#### What you will do:
Pictures stay out of the output. Return exactly the lines below from the one with "Click the blue dot ending the price line" down to the one with "Task: Open the cart basket icon", both included, and nothing more.

#### Data supplied:
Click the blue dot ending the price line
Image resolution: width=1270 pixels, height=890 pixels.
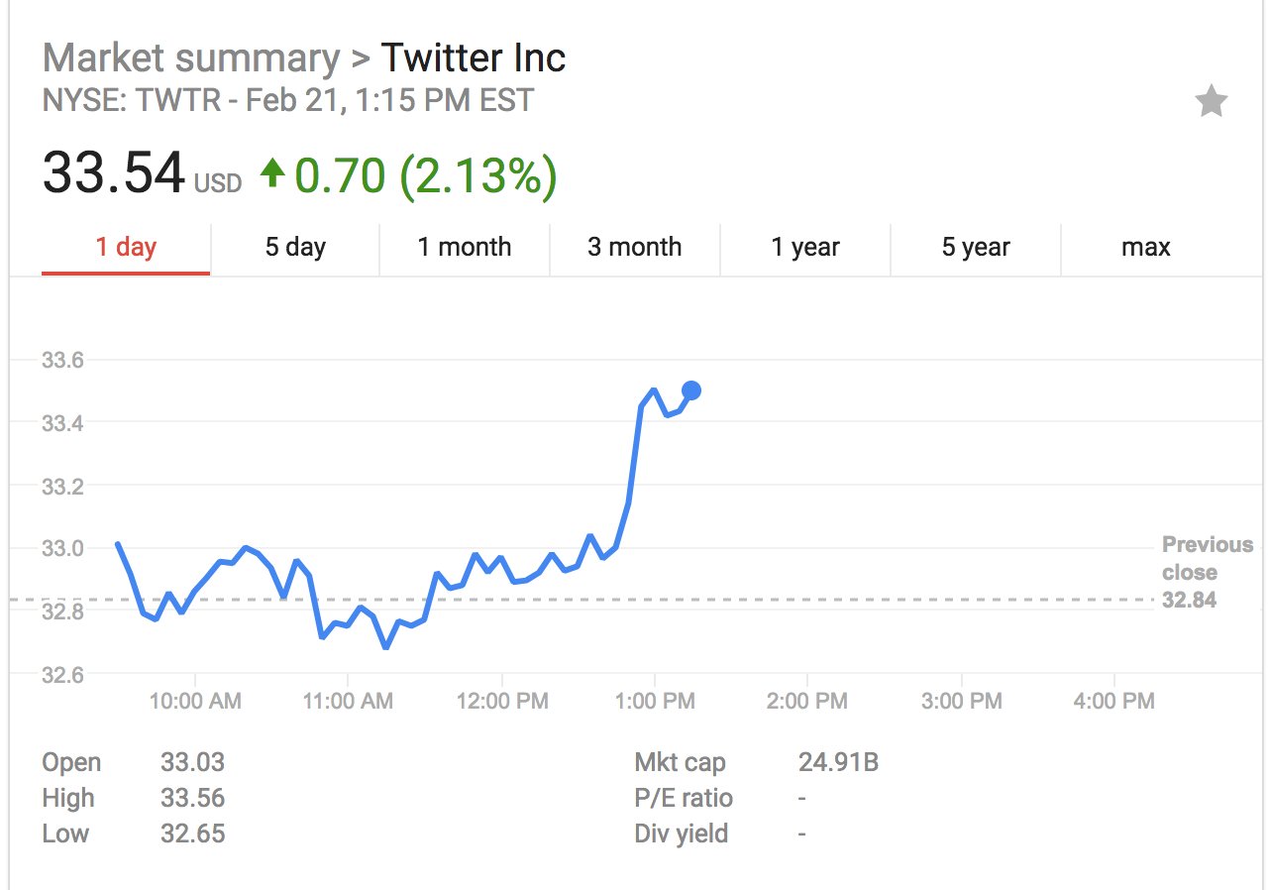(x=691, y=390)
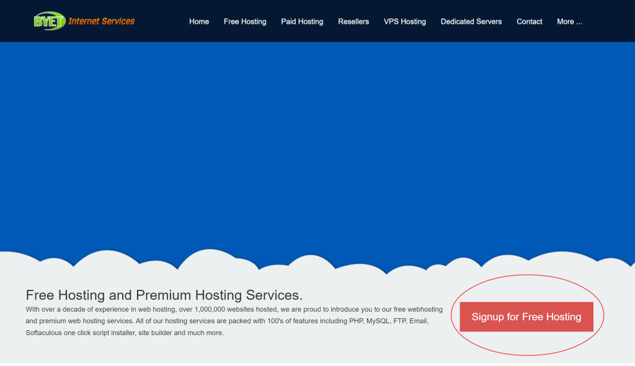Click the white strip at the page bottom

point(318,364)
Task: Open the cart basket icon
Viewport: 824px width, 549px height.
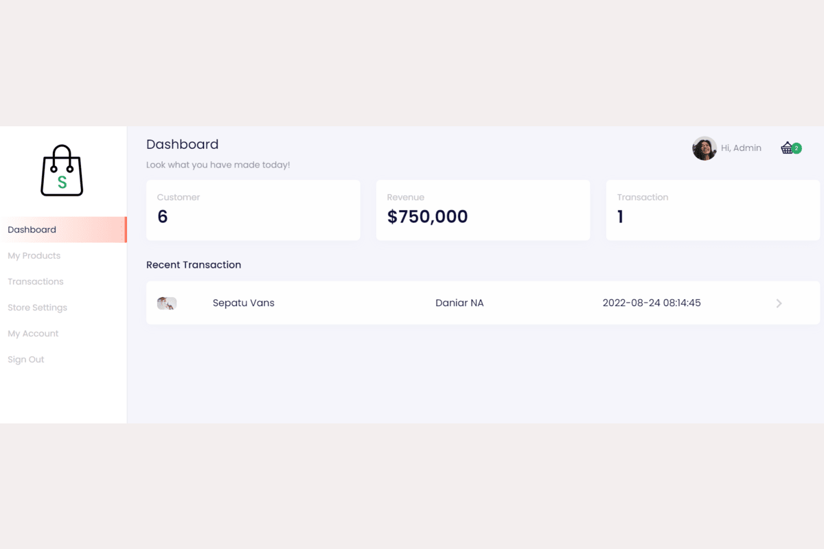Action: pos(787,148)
--
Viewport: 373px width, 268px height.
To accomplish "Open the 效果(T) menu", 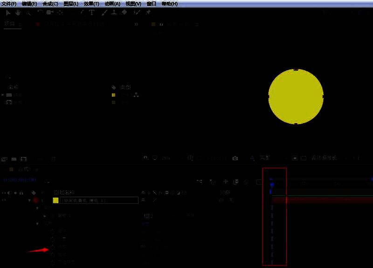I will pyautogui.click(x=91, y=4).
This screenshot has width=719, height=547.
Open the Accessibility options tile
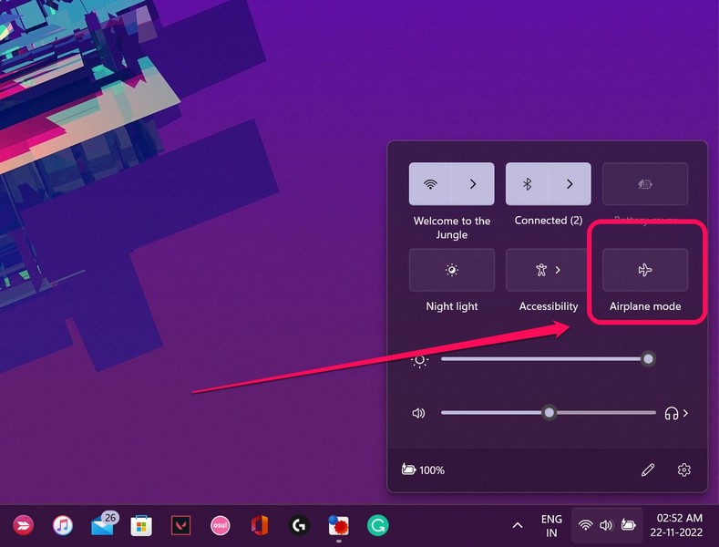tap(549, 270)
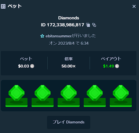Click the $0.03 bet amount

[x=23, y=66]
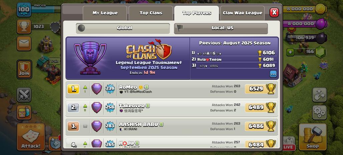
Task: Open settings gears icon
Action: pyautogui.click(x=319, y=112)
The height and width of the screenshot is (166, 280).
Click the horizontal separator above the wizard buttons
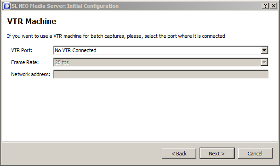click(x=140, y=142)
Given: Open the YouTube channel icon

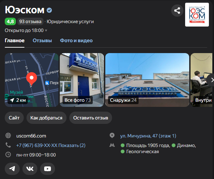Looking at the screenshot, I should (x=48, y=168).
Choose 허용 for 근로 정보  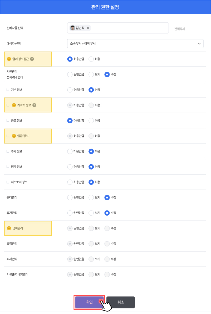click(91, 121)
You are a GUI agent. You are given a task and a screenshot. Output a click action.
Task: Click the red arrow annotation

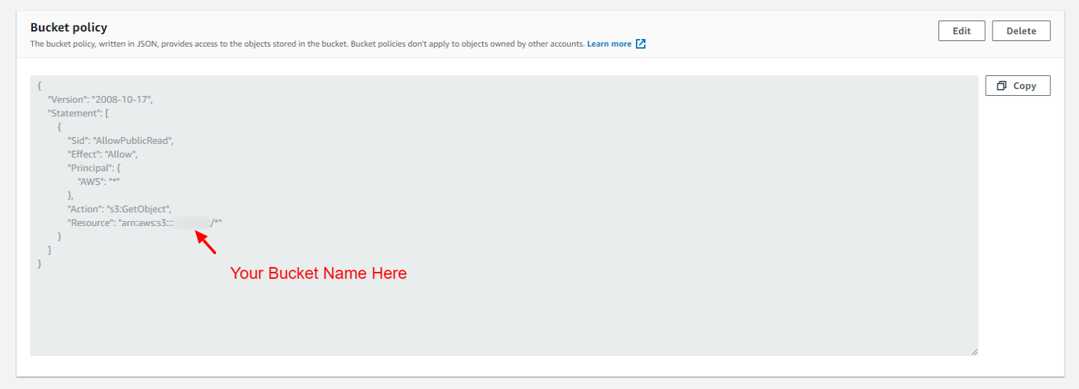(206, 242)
==
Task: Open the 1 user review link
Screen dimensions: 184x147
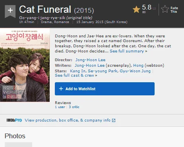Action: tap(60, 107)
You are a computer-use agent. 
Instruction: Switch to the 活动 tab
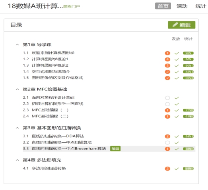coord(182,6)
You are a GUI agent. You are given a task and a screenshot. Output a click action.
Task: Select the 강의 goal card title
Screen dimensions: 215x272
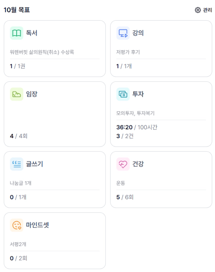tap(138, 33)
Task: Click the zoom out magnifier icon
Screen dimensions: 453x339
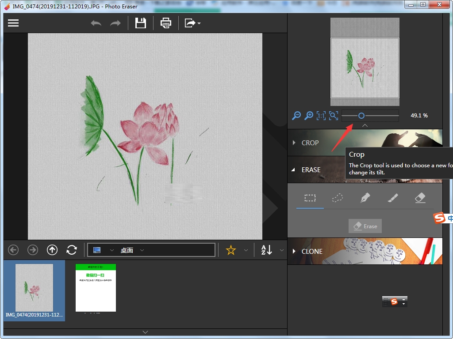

#### Response area:
Click the blue dot ending the price line
Image resolution: width=1270 pixels, height=890 pixels.
(x=691, y=390)
Click the white strip at the page bottom

point(318,364)
Task: Open the cart basket icon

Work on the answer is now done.